The different stages and types of vegans

Vegan (and vegetarian) are words that get thrown around a lot without always meaning the same thing. In the strictest sense, a vegan would be someone who doesn’t consume any animal-related products, whereas a vegetarian only abstains from all forms of meat.

If you’re considering a meat-free diet or are simply curious about the different stages and types of vegans, read on for a comprehensive list ranging from mildest to most die-hard.

Stages of veganism and vegetarianism

  • Pescetarian: This is a type of diet that completely excludes meat, but still includes fish, eggs, dairy and related products. Most ‘true’ vegans will frown when their diet is compared to this one.
  • Lacto-ovo: A step-up, lacto-ovo vegetarians won’t touch meat and fish, but still won’t mind the occasional omelette or glass of milk. Because the majority of processed food contain dairy, eggs or both, many find this the ideal middle ground that doesn’t threaten their lifestyle while also letting them have a conscious diet.
  • Regular vegetarian: The ‘standard’ form of vegetarianism excludes meat, fish and eggs, but still allows for dairy and other animal byproducts such as honey.
  • Vegan: Here is where things start to get hardcore. Strict vegans won’t touch any animal byproduct like meat, fish, eggs, dairy, honey and so forth. They’re also extremely opposed to the idea of fur and similar products.
  • Raw food vegan: If you’re really looking to go all-natural, you might want to consider going raw. Raw food veganism has been gaining more popularity thanks to stores like Whole Foods, as it focuses only on ‘fresh’ food as it comes from nature – nothing cooked or baked. Some find that this diet has difficulty curbing a person’s appetite, while others praise it for its health benefits.
  • Fruitarianism: The most extreme of the bunch, fruitarians don’t even want to consume vegetables as they’re considered to be technically alive. Instead, they base their diet on fruit and certain types of nuts. This is reserved only for those that don’t mind completely turning their dietary habits around and adhering to a very restrictive diet.

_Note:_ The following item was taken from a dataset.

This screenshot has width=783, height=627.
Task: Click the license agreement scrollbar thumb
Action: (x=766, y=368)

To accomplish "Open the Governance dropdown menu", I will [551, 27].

Which stage is right for you?

If you’re considering cutting back on animal products, reading the above might confuse you. The best way to go about this is to ask yourself: what can’t I live without?

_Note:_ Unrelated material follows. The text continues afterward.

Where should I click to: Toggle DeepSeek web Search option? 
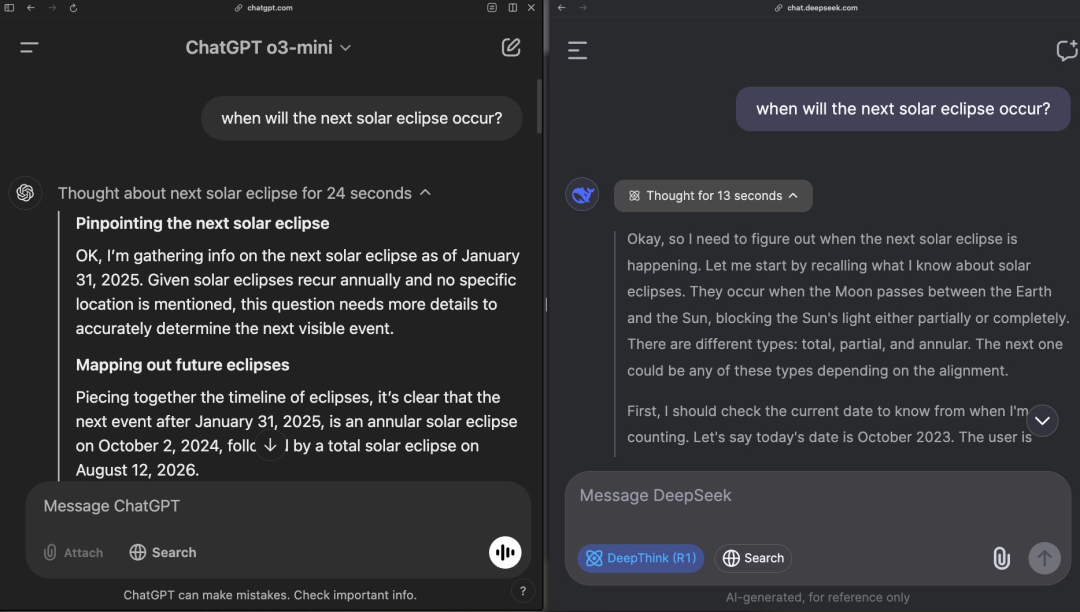pos(753,558)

As an example, some people can’t even give up meat as they consider it the central part of their diet. Others never had a taste for it, and might even enjoy cutting it completely.

If you’re looking for an environmentally-conscious diet while still getting all the nutrients you need, try to land somewhere between lacto-ovo and regular vegan. Lacto-ovo doesn’t include dead flesh, which is the biggest issue for many who get into veganism, but it still offers a well-balanced meal plan that’s easy to maintain. On the other hand, if you see no point in consuming anything from an animal, being a vegan might be right for you – you’ll have to put in a lot more effort into your diet, but the payoff might be worth it, both from an ethical and health-related perspective.